Legacy and modern findings
It is an unfortunate reality that most modern psychiatrists and psychotherapists do not take an interest in psychotherapy for schizophrenia, although mounting evidence indicates its effectiveness as a component of schizophrenia treatment (
13). Many of Arieti’s core ideas have withstood the test of time, such as his ideas on the listening attitude and a pluralistic model, as described above. An influential article (
14) in the psychopharmacological literature cites Arieti’s work on the etiology of hallucinations. Other recent research has supported Arieti’s beliefs regarding the importance of early attachment in the later development of psychotic disorder (
15,
16), the meaning of psychotic symptoms and their relationship to trauma (
17,
18), and the relationship between biology and psychology in individual susceptibility to schizophrenia (
19).
It is important to note that Arieti was writing at a time when most psychoanalytic psychiatrists believed firmly in the theory of the schizophrenogenic mother, and his comments on this subject must be considered within this context. His later writings on the family of the patient with schizophrenia (
20) reflect an attempt to correct for this harmful notion, although he continued to recognize the importance of the early environment in the etiology of schizophrenia, a belief that, as noted above, has been supported by much of the contemporary research.

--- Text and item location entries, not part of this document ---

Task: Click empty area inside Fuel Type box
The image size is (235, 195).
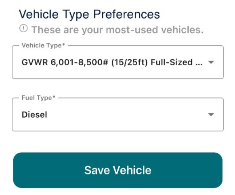Action: (127, 115)
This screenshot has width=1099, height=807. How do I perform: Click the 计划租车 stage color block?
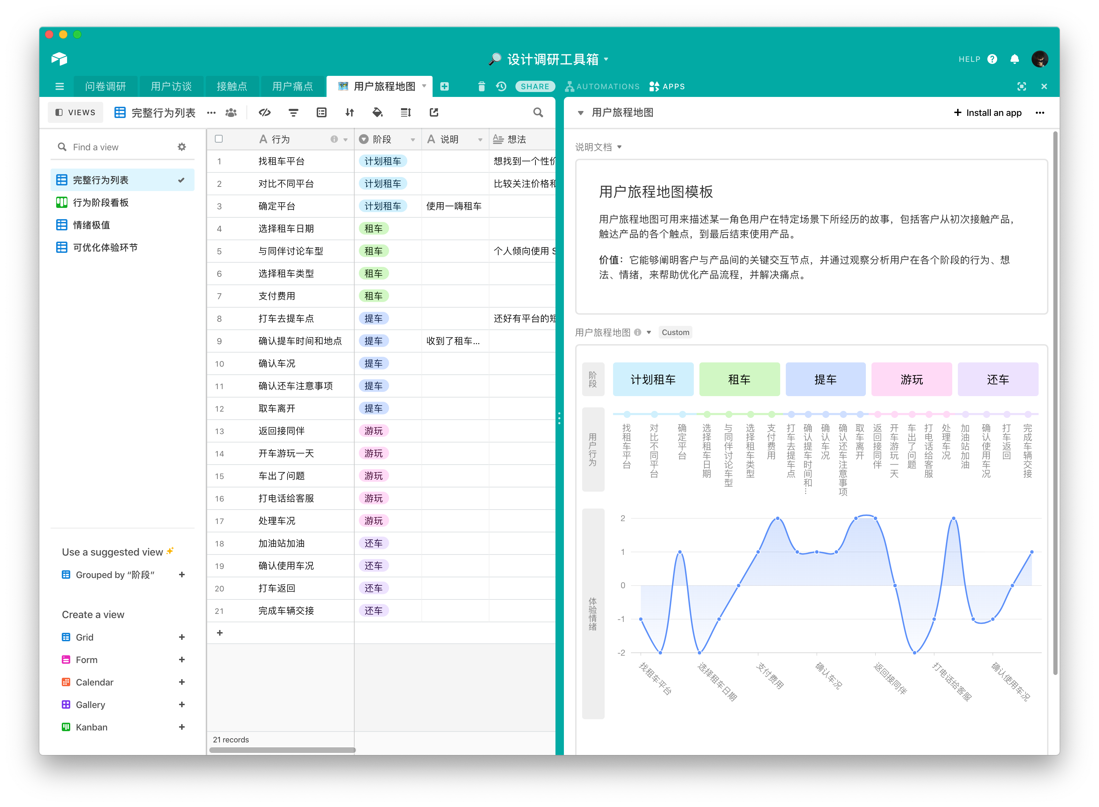(x=653, y=379)
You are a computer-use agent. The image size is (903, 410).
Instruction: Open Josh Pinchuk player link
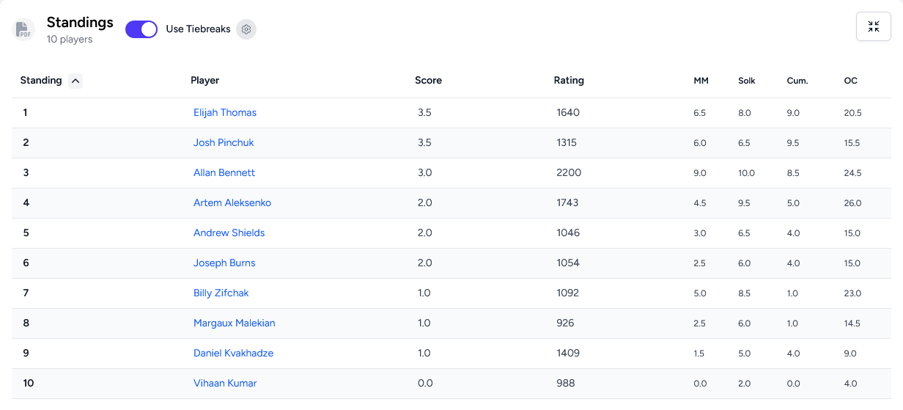224,142
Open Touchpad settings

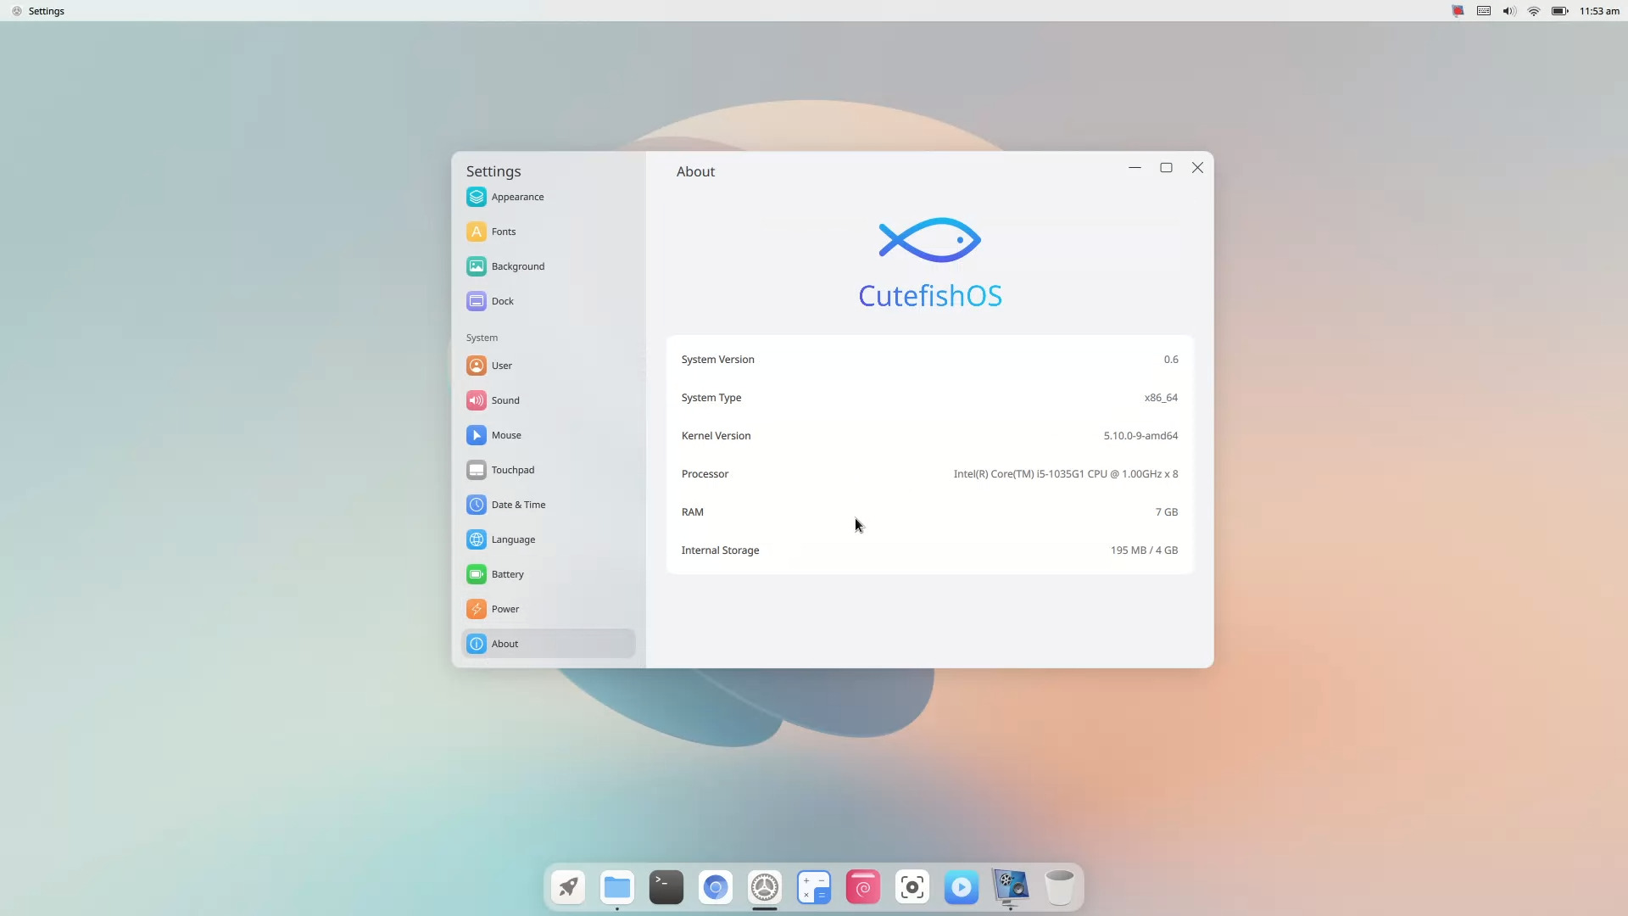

Arieti’s work foreshadowed much of the recent advances in the biopsychosocial understanding of schizophrenia and, remarkably, has been cited by modern biological psychiatrists as well as those working primarily from a psychological or trauma-based perspective. In this sense, his work continues to bridge the gap and unify psychiatry in its understanding of the most complex human problems.
Conclusions
Regrettably, most modern psychiatrists and mental health professionals have had little-to-no exposure to Arieti’s life’s work. Perhaps this lack is attributable to the belief, common in recent decades, that schizophrenia is a disease of the brain and that its symptoms possess no meaning or particular significance. However, as the pendulum swings back toward a more biopsychosocial model of psychiatry, students of the field would be wise to revisit the work of this pioneer of schizophrenia research. Forty years after his death, Arieti is remembered for his careful intellectual rigor, his genuine warmth and compassion toward patients and colleagues, and his devotion to our society’s sickest and most vulnerable.